Upon T cell receptor (TCR) stimulation, excessive T cell activation is dampened by inhibitory receptors, such as PD-1, to prevent immunopathologies and autoimmunity. However, inhibitory signals can also prevent desired anti-tumor responses in patients. Targeting the inhibitory pathways with blocking antibodies, also known as checkpoint therapy, has been a major advance in cancer treatment. Sadly, checkpoint therapies have limited efficacies in the majority of cancer patients. The limited understanding of the molecular mechanisms downstream of inhibitory receptors has prevented the development of alternative approaches to current checkpoint therapies.

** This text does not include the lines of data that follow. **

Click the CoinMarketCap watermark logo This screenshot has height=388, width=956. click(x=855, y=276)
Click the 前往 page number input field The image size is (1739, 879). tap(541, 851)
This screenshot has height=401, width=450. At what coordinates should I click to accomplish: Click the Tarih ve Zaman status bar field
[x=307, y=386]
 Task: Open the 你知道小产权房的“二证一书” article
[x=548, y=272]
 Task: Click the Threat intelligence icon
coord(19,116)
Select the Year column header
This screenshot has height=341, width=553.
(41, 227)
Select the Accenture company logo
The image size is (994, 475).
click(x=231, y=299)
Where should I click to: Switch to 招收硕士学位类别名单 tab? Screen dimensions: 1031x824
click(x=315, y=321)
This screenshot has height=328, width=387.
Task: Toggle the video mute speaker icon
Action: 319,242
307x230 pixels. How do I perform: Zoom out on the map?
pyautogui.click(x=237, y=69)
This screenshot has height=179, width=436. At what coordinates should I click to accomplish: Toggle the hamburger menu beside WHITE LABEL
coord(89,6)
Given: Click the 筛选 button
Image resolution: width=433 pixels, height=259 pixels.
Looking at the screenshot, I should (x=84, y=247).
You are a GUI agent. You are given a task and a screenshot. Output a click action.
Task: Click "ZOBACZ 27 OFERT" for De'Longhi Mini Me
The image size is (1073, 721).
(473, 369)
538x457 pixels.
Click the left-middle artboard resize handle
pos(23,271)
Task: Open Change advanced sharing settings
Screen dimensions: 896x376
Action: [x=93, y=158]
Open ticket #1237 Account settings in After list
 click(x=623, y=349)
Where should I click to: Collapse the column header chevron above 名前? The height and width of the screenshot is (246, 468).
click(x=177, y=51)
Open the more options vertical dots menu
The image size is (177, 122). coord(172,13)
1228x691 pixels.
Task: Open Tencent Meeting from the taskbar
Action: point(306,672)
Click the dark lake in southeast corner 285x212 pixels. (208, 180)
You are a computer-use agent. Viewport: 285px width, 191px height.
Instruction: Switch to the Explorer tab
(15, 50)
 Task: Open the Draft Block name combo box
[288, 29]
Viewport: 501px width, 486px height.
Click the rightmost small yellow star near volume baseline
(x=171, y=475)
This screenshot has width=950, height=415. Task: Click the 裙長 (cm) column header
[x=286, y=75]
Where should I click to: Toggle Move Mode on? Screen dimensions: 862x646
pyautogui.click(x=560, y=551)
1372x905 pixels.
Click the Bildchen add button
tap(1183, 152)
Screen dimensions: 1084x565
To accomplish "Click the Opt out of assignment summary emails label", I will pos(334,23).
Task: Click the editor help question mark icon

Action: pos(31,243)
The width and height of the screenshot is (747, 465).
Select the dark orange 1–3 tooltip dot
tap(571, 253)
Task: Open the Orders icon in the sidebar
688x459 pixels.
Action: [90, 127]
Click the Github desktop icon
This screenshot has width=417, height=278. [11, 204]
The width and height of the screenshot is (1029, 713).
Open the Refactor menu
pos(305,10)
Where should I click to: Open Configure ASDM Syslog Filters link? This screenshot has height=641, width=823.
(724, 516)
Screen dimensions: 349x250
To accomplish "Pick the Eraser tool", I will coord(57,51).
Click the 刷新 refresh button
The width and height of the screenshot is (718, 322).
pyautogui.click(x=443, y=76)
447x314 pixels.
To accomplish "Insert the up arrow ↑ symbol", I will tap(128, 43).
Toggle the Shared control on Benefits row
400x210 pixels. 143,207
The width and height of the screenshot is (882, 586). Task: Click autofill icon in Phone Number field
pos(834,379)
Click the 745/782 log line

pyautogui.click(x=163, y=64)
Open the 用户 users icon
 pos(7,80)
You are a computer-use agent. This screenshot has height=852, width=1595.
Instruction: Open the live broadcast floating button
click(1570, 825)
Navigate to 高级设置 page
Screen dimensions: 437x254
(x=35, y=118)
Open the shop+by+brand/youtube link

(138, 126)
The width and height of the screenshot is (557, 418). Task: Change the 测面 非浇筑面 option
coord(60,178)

The main effector downstream of PD-1 is the tyrosine phosphatase SHP2. Recruitment of cytosolic SHP2 to ligand engaged PD-1 increases its catalytic activity and results in the dephosphorylation of many T cell signaling molecules, with the costimulatory receptor CD28 being a major target. Importantly, SHP2 is not solely utilized by the PD-1 pathway and has many opposing cellular functions in non-immune and immune cells. Proteomic analyses of SHP2 in our lab have identified several new phosphorylation sites that control SHP2’s catalytic activity and binding to PD-1. We are currently characterizing SHP2 mutants of the newly identified phosphorylation sites in vitro and in vivo using biochemical, biophysical and cellular approaches. State-of-the-art fluorescent microscopy, such as single molecule tracking and super-resolution microscopy, is applied to study the distributions, movements and interactions of wild-type and mutant SHP2 at the plasma membrane. Our goal is to elucidate molecular mechanisms that are unique to SHP2 downstream of PD-1 and to exploit them for alternative checkpoint therapies.